**AANGELEVERDE TEKST:**
==============================

Baantjes op Wall Street liggen niet voor het oprapen. Het leven lacht de dromerige Anna dan ook toe als ze aan het begin van My Oxford Year wordt uitverkoren voor een prestigieuze post bij een investeringsbank. Toch (wat kun je ook met zo'n filmtitel) besluit de New Yorkse haar vleugels nog een jaartje in een compleet andere omgeving uit te slaan. Het contrast tussen haar tussenjaar en de plannen voor daarna liegt er niet om, en die spanning blijkt later aardig tekenend voor de volledige film. Is deze romkom nu een zwijmelverhaal volgens het boekje, of een verwarrende poging om dat genre lichtelijk te ontregelen?
Kom op de proppen met een betere plek om Victoriaanse poëzie te studeren dan de universiteit van Oxford. De rustieke binnenhofjes en antiek aandoende gebouwen lijken nog zeldzaam onaangetast door de advent van printers, tablets en digiboards; Emily Brönte op een e-reader lezen is hier nog heiligschennis.

==============================

**GEGEVENSFRAGMENTEN:**
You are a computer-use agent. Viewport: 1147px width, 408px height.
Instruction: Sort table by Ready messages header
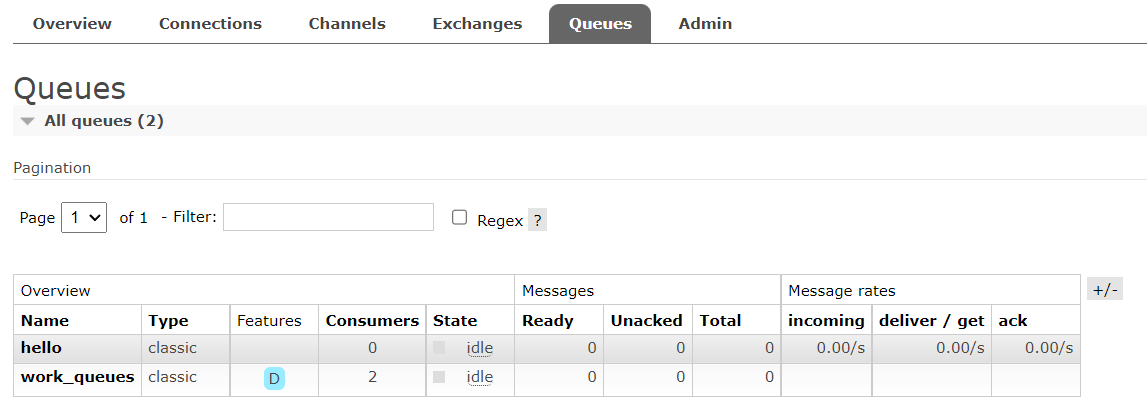click(x=548, y=321)
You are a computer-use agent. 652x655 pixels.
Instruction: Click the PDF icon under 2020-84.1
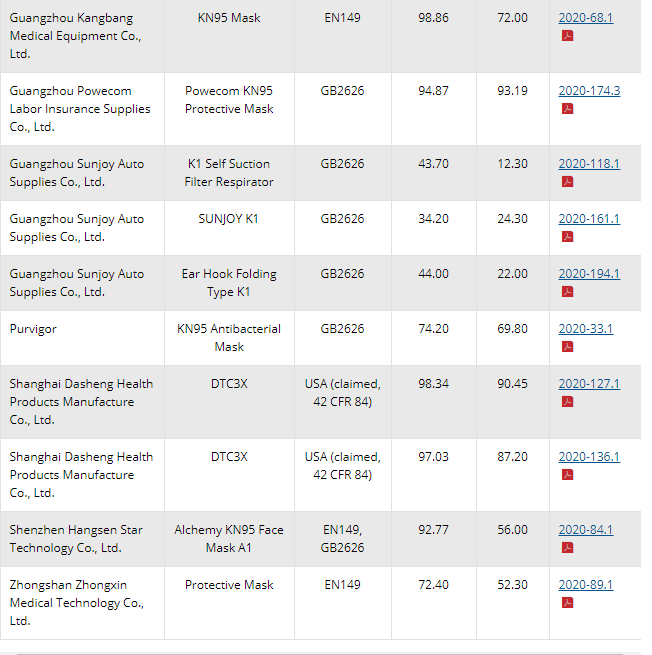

==============================

**OPDRACHT:**
Zet de filmbespreking van My Oxford Year voort na de laatste zin die er staat.

**ANTWOORD:**
Anna's steenrijke ouders lijken er geen moeite mee te hebben dat hun dochter haar neus een jaartje in de boeken steekt, als ze daarna maar het geluk omarmt dat voor haar lijkt te zijn voorbestemd. De passie waarmee de ingestapte masterstudente tijdens haar eerste les uit een pakkend gedicht citeert, verklapt dat deze Amerikaanse in Oxford eíndelijk haar roeping heeft gevonden. Goldman Sachs kan nog wel even wachten.
Tijdens haar eerste wandeling door het verder bescheiden stadje belandt Anna volledig doorweekt aan de balie van de plaatselijke viswinkel. De boosdoener (lees: de hoog opgetrokken bumper van zijn auto) moet hoogst toevallig op dezelfde plek zijn, en begint direct aan een doorzichtig charmeoffensief. Anna weert hem geroutineerd af, maar als ze het klaslokaal instapt voor haar eerste vak kan ze niet anders dan met haar ogen rollen: uiteraard blijkt uitgerekend die 'hork' van de viswinkel haar vervangende leraar.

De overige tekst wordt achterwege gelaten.